Los heraldos de la Edad Media, como los feciales de los romanos, estaban investidos de un carácter que casi se tenía como sagrado. El golpear a un heraldo era un crimen que traía consigo un castigo capital, y el falsear el carácter de un empleado tan augusto era un acto de traición hacia esos hombres, a los que se tenía por depositarios de los secretos del monarca y del honor de los nobles. Aun un príncipe tan poco escrupuloso como Luis XI no dudaba en practicar tal imposición cuando deseaba ponerse en comunicación con Eduardo IV de Inglaterra.
Practicando ese conocimiento del género humano, en el que era tan eminente, escogió, como agente a propósito para ese oficio, a un simple camarero. Disfrazó a este hombre, cuya destreza le era conocida, de heraldo, con todas las insignias de su oficio, y le envió en calidad de tal a unas negociaciones con el ejército inglés. Dos cosas son notables en esta transacción. Primero, que la estratagema, aunque de naturaleza tan fraudulenta, no parece haber sido indispensable, ya que todo lo que el rey Luis pudo ganar con ella fue el no comprometerse con el envío de un mensajero más respetable. La otra circunstancia digna de tenerse en cuenta es que Comines, aunque relata el hecho con mucha amplitud, resulta tan complacido con la argucia del rey al escoger y su destreza en aleccionar a este falso heraldo, que olvida toda observación sobre el atrevimiento y fraude de la imposición, así como sobre el gran riesgo de ser descubierta. De ambas circunstancias deducimos que el carácter solemne que los heraldos trataban de arrogarse a sí mismos había ya comenzado a perder importancia entre los hombres de estado y hombres del gran mundo.
Aun Perne, bastante celoso de la dignidad de los heraldos, parece imputar en cierto modo esta intrusión en sus derechos a la necesidad. «He oído a algunos —dice—, aunque con bastante vergüenza, aprobar la acción de Luis XI, del reino de Francia, que tan poco caballerosamente se conducía con su honor y con sus armas, hasta el punto de apenas tener en su corte a oficial alguno. Y por eso, cuando Eduardo IV, rey de Inglaterra, penetró en Francia con un ejército enemigo y se estableció delante de la ciudad de San Quintín, el mismo rey francés, por no disponer de un heraldo que llevase su manera de pensar al rey inglés, se vio forzado a sobornar a un vulgar criado, y a improvisar un estandarte con un agujero en su centro, para pasar por él la cabeza de este absurdo heraldo, y echárselo sobre los hombros, en vez de una cota acorazada francesa, que era lo indicado. Y así apareció este correo, equipado a toda prisa como oficial improvisado, con instrucciones verbales de su soberano para ofrecer la paz a nuestro rey».

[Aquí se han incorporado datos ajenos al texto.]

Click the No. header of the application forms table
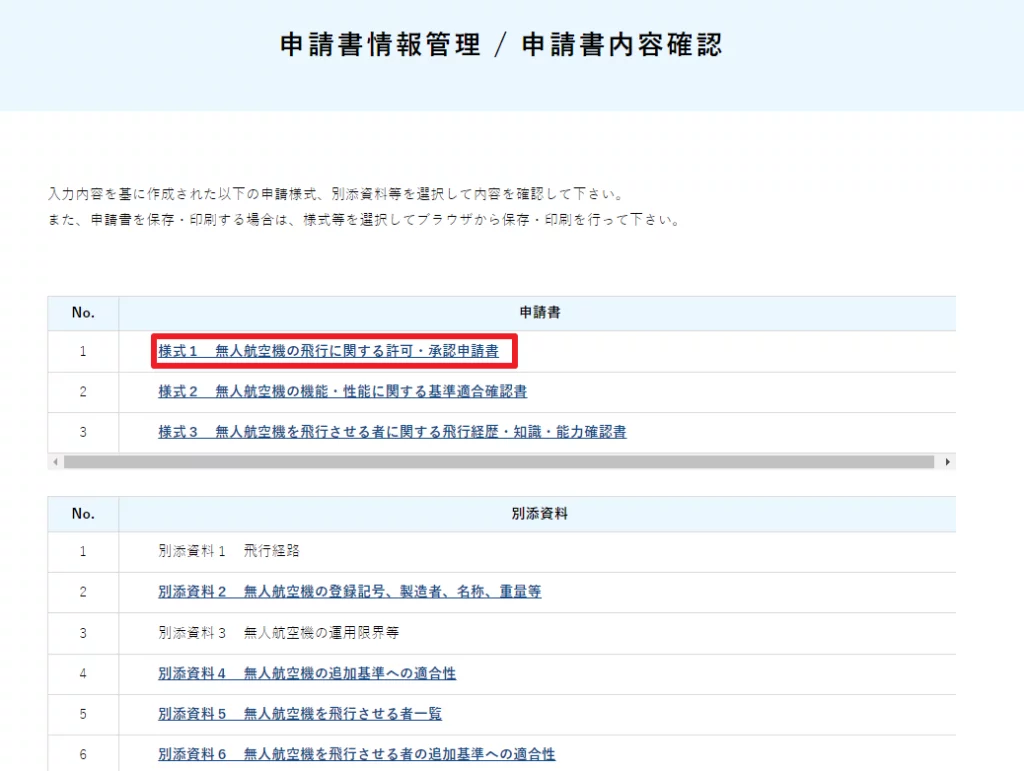 click(83, 312)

—Bien —replicó Torcuato, el otro interlocutor del diálogo—; esa falta no ha sido aún cometida por ninguno de nuestros reyes ingleses, ni nunca lo será, a mi juicio. Blazen of Gentry, por Perne, 1586, pág. 161.

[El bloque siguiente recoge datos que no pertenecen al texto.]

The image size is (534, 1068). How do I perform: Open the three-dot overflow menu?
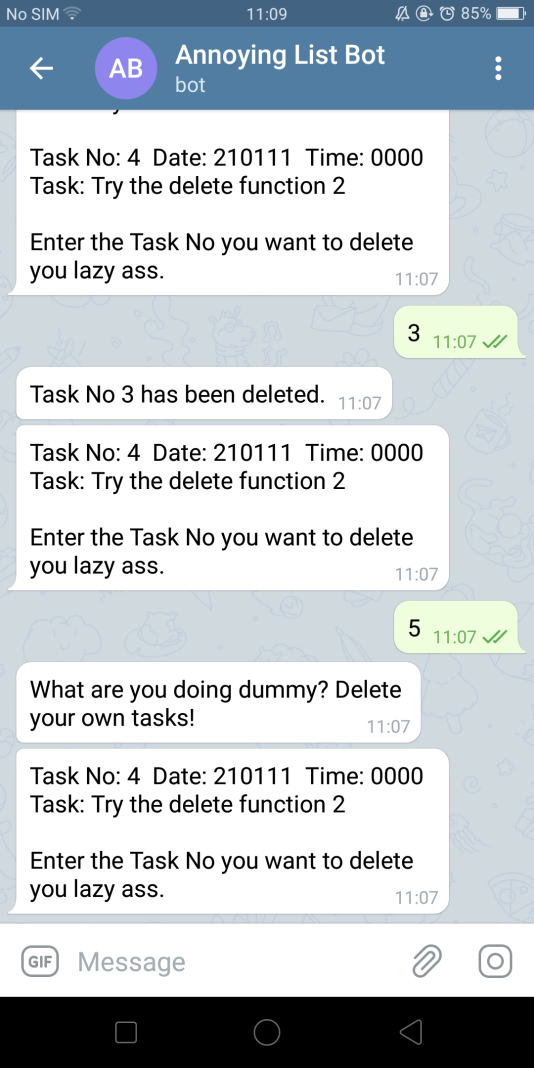(x=499, y=69)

En este curioso libro, el autor, aparte de algunas afirmaciones en favor de la cota blindada, que casi son indignas de ser repetidas, nos informa que los Apóstoles eran caballeros de sangre, y muchos de ellos descendían de ese digno conquistador Judas Macabeo; pero con el transcurso del tiempo y con la persecución, consecuencia de las guerras, la pobreza se cebó en sus descendientes, y se vieron éstos obligados a desempeñar oficios serviles. Resultan, por tanto, los cuatro doctores y padres de la Iglesia (Ambrosio, Agustín, Jerónimo y Gregorio) caballeros, tanto de sangre como de armas (pág. 98). Aparte la copia que posee el autor de este raro opúsculo, muestra un caso curioso de la irritabilidad nacional y profesional de un heraldo escocés. Esta persona se llamaba Tomás Drysdale, heraldo de Islay, y adquirió el volumen en 1619. Pareció haberlo leído con paciencia y provecho hasta que llegó al siguiente pasaje, en Perne, que establece la diferencia entre coronas soberanas y feudatarias: «Existe también un rey que es feudatario del Estado y majestad de otro rey, al que considera su superior señor, como es el caso de Escocia con nuestro Imperio inglés». Esta afirmación irritó la sangre escocesa del heraldo de Islay, que, olvidándose que el libro había sido impreso hacía cerca de cuarenta años, y que el autor era probable que estuviese muerto, escribió en el margen con gran cólera: Es un traidor y un embustero, y reto a combate al que diga que los reyes escoceses fueron alguna vez feudatarios de Inglaterra.